During the testing, you can modify the following parameters based on your requirements:

  • client: Replace the connection string, username, and password in the parentheses of the pymongo.MongoClient() parameter with the actual information of the ApsaraDB for MongoDB instance.

  • repeat: the number of times that the testing is executed. The testing is repeatedly executed 5,000 times. You can modify the parameter based on your requirements.

The script outputs the following parameters:

  • only-connection: records the time consumed to establish a connection.

  • first-query: records the duration of the first query after a connection is established.
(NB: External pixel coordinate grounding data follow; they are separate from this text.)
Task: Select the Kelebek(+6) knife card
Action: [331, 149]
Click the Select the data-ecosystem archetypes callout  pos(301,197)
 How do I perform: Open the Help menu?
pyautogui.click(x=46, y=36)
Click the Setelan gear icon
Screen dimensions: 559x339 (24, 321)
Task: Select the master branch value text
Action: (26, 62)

  • connection-and-first-query: records the total duration that starts from the connection establishment to the completion of the first query. The parameter value is the sum of the only-connection and first-query values.

  • latency: records the average duration of 5,000 queries when the client specified by pymongo.MongoClient() is reused.

Test results

The following table describes the average values of 5,000 tests.

Item

Consumed time with SSL encryption disabled (ms)
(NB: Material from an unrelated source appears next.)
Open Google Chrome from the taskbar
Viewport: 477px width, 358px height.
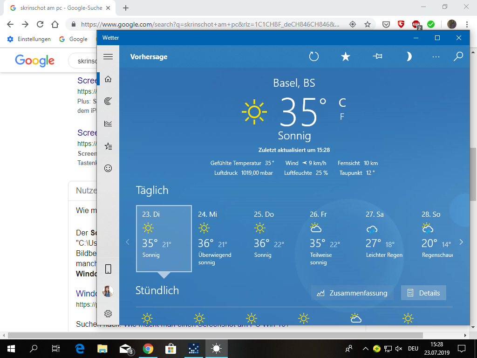click(x=148, y=348)
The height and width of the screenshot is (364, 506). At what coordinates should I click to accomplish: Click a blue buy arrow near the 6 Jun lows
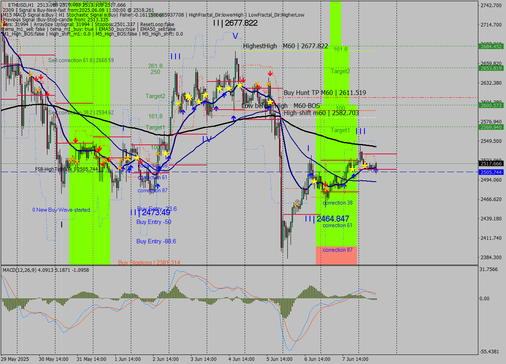[x=344, y=185]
Consumed time with SSL encryption enabled (ms)

Time consumed to establish a connection

3.7009

19.8515

Duration of the first query after a connection is established

20.7456

43.5884

Total duration from the connection establishment to the completion of the first query

24.4465

63.4399

Average query duration when the specified client is reused

0.7506

0.7643

After testing, the difference between the durations with SSL encryption enabled and disabled mainly lies in the connection establishment. If existing connections are reused, a small difference exists between the average query durations with SSL encryption enabled and disabled. The reasons for the small duration difference mainly include the following two aspects:

  • Additional Round-Trip Time (RTT) exists when a connection is established between your client and server due to the use of Transport Layer Security (TLS).

    If you configure connection pools, the additional RTT overhead of the connection establishment is spread equally. If you reuse the specified client after enabling the SSL encryption feature, the TLS RTT can be minimized during each connection establishment.

  • After a connection is established, the additional overhead is generated when encryption and decryption algorithms are used by the message body.

    CPU can quickly encrypt and decrypt the message body, other system aspects may consume a long time in a query, such as disk I/O and queue waiting, and the impacts of encryption and decryption on the overall performance are relatively small.